Consigne 1
Les affirmations (a), (b) et (c) s'accordent-elles avec le compte rendu du procès reproduit ci-dessous ? Pour chacune, répondez par oui ou non et citez mot pour mot les termes qui tranchent.
(a) Roi Bello Adamou a été condamné à sept ans de réclusion criminelle.
(b) L'accusé est détenu depuis le 25 janvier 2015.
(c) Noël Houngbo occupait le fauteuil du ministère public.

Texte fourni
::::::

Autant le conseil de l’accusé, Me Victor Y. Adigbli a admiré les réquisitions du ministère public, autant il dit l’avoir méconnu en ce qui concerne la sentence proposée. « On vous demande d’envoyer ce jeune homme derrière les barreaux, en plus des deux années qu’il vient déjà d’y passer, pour huit autres années supplémentaires », dira l’avocat, s’adressant aux membres de la cour.
Déjà jugé par la nature
Selon Victor Y. Adigbli, ce procès est l’expression la plus achevée de l’absurdité et de la bêtise. « Toutefois, il y a des éléments à charge et à décharge. C’est un Nigérian qui aurait facilement pu fuir vers son pays, mais il est resté et a été pris. Il a également reconnu les faits qui, par surcroît, se sont produits la nuit. S’il était un criminel professionnel, il aurait cherché à faire disparaître le corps de son ami et il n’y aurait pas eu de trace », a souligné Me Victor Y. Adigbli. Avant d’être condamné, estime son conseil, Roi Bello Adamou a déjà été jugé par la nature. « Il a commis l’acte parce qu’il croyait être cocufié. Entre l’amitié et l’amour, il n’a pas eu le réflexe de relativiser. Sous l’effet de l’alcool et du Tramadol, l’irréparable a été commis », déplorera-t-il. « Devant l’amour, il n’y a plus de place au discernement. La colère devient une courte folie, la passion », fait-il remarquer en invitant la cour à donner une chance à son client de se racheter.
La cour, à sa délibération, déclare Roi Bello Adamou coupable d’avoir porté des coups et faits des blessures à Moussa Garba avec cette circonstance que ces coups et blessures ont entraîné la mort sans intention de la donner. Il l’a condamné à la peine de sept ans de réclusion criminelle en le dispensant de l’interdiction de séjour. Placé en détention depuis le 25 janvier 2015, Roi Bello Adamou passera encore cinq ans en prison.
Jean-Pierre Yérima Bandé a présidé la cour. Ses assesseurs étaient Noël Houngbo et Francis E. Bodjrènou. Le fauteuil du ministère public a été occupé par Lucien Mahulé Aballo. Me Jacques Marie Agoï a tenu la mémoire de la cour. Les jurés étaient Emile N’Dah N’Yaba, Imorou Abdoulaye, Célestin Maféïrou Babahoum et Kouandi Toura.

::::::

Données affichées
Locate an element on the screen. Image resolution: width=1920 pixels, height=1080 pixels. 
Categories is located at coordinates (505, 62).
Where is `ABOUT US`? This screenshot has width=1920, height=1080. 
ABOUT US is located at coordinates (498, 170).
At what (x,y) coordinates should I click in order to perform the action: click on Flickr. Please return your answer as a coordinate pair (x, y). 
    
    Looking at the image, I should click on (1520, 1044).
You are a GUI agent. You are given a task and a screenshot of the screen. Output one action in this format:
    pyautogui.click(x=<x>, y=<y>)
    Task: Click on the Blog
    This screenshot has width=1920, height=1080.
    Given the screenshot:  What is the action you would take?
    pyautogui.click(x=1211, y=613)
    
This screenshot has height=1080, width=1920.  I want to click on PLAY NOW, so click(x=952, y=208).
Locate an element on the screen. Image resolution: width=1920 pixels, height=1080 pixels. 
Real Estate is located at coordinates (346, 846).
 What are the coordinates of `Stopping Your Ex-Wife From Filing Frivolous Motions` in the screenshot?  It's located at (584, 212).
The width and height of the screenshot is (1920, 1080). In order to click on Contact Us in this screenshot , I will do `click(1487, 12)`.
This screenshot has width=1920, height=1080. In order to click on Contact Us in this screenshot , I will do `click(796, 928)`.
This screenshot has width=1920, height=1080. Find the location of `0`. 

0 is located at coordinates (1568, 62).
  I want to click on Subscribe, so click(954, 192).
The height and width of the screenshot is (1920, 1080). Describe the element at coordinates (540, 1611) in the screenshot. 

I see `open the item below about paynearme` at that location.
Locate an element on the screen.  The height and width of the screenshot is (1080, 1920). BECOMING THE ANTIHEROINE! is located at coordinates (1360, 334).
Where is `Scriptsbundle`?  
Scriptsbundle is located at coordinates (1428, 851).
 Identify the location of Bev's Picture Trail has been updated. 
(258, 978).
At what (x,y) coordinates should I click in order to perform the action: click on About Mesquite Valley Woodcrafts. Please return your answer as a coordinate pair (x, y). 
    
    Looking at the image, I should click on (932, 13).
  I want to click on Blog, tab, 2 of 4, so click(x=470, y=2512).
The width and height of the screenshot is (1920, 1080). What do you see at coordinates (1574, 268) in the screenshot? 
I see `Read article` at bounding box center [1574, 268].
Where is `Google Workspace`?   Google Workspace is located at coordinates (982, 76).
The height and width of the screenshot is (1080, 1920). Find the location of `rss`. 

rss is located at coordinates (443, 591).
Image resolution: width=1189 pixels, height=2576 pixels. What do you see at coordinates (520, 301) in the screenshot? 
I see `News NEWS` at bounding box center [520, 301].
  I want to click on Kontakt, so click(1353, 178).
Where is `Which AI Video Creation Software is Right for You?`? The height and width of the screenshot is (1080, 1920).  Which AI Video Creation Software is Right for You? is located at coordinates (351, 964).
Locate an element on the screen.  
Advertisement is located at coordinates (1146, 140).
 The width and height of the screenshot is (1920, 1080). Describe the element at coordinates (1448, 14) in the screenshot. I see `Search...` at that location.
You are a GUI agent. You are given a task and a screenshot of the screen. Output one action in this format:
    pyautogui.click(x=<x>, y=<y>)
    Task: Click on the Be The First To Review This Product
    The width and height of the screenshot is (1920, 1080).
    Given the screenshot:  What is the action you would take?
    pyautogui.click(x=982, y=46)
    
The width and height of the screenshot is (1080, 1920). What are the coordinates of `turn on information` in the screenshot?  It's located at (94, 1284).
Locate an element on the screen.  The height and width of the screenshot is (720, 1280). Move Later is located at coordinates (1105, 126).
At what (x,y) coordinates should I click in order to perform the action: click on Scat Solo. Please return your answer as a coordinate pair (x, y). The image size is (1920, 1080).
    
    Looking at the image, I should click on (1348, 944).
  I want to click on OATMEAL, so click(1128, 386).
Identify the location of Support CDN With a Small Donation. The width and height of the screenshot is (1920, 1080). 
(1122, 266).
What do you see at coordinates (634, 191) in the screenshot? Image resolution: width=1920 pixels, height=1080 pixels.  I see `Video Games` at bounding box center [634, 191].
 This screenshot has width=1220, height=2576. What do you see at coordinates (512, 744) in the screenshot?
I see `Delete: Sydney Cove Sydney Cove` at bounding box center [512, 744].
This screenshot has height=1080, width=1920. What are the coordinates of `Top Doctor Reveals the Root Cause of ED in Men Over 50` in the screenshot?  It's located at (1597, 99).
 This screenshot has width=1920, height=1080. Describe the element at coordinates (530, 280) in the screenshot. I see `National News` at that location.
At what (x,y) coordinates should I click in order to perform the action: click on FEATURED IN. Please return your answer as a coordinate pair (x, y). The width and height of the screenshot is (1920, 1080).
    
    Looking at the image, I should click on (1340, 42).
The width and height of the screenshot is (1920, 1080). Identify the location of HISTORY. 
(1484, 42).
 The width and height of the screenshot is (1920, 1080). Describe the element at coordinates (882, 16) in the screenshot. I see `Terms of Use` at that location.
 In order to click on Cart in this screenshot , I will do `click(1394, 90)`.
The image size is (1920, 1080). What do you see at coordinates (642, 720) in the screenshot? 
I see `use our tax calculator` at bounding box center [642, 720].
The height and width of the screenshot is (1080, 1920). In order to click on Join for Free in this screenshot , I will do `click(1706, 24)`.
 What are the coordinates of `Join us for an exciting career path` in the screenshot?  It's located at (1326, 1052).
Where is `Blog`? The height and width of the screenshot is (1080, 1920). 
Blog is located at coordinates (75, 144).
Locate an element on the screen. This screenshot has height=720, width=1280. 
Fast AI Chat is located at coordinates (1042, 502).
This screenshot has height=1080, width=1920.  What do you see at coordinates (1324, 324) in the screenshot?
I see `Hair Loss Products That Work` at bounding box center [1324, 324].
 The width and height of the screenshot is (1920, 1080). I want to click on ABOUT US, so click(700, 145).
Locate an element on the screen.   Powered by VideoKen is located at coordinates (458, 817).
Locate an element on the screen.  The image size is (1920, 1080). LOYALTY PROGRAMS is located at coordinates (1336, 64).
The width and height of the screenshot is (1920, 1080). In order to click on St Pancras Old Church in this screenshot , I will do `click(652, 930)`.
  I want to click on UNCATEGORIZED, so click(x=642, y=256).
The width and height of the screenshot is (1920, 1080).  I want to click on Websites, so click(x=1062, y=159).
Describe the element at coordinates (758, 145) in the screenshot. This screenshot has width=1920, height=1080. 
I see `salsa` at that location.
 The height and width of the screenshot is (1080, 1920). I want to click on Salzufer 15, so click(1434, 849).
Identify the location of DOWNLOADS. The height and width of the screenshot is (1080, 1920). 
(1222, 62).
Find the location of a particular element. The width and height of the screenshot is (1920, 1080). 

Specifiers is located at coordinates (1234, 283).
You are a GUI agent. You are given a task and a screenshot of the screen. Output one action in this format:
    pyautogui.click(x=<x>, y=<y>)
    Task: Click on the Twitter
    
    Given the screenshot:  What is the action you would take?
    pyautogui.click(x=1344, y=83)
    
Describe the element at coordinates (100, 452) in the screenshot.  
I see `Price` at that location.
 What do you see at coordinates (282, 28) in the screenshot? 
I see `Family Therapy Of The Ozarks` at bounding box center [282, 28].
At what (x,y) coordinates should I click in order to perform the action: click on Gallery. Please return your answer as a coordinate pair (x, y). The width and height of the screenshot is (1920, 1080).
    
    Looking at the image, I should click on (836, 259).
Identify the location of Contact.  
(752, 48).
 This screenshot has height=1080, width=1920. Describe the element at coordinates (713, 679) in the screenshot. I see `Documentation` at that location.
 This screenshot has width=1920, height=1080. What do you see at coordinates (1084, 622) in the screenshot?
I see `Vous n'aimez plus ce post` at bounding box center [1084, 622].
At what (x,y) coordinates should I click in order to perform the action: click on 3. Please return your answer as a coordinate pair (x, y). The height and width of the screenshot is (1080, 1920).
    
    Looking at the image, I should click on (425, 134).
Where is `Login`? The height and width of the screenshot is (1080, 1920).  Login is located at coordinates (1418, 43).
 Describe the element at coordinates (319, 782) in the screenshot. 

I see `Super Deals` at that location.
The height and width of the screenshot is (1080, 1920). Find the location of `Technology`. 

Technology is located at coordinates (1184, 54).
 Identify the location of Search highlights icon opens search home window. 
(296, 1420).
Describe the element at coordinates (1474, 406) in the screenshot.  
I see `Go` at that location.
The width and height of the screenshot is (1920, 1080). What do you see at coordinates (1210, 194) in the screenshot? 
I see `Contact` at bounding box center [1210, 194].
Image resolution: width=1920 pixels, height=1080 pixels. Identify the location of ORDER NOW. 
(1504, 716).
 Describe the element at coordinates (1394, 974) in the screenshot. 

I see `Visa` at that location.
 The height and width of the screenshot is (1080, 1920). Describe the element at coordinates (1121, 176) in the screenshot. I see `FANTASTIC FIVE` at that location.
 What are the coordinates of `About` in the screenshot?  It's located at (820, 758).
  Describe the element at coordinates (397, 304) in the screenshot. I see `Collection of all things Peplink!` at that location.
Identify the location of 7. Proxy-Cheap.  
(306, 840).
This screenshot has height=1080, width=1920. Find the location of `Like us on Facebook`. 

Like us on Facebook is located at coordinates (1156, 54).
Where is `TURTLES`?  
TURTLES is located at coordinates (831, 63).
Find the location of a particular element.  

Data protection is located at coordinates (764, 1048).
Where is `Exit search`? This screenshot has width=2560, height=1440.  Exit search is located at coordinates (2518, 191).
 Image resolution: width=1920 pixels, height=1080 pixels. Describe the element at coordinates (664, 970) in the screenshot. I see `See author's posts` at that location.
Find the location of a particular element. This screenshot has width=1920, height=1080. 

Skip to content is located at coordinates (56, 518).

::::::

Consigne 2
Recopiez les lignes de la liste comprises entre celle qui contient "coordinates (2518, 191)." et la fin de la liste, bornes incluses, en remplaçant "This screenshot" par "The screenshot", sans rien modifier d'autre.

Réponse attendue 1
(a) Oui : « Il l’a condamné à la peine de sept ans de réclusion criminelle ».
(b) Oui : « Placé en détention depuis le 25 janvier 2015 ».
(c) Non : « Le fauteuil du ministère public a été occupé par Lucien Mahulé Aballo. »

Réponse attendue 2
Where is `Exit search`? The screenshot has width=2560, height=1440.  Exit search is located at coordinates (2518, 191).
 Image resolution: width=1920 pixels, height=1080 pixels. Describe the element at coordinates (664, 970) in the screenshot. I see `See author's posts` at that location.
Find the location of a particular element. The screenshot has width=1920, height=1080. 

Skip to content is located at coordinates (56, 518).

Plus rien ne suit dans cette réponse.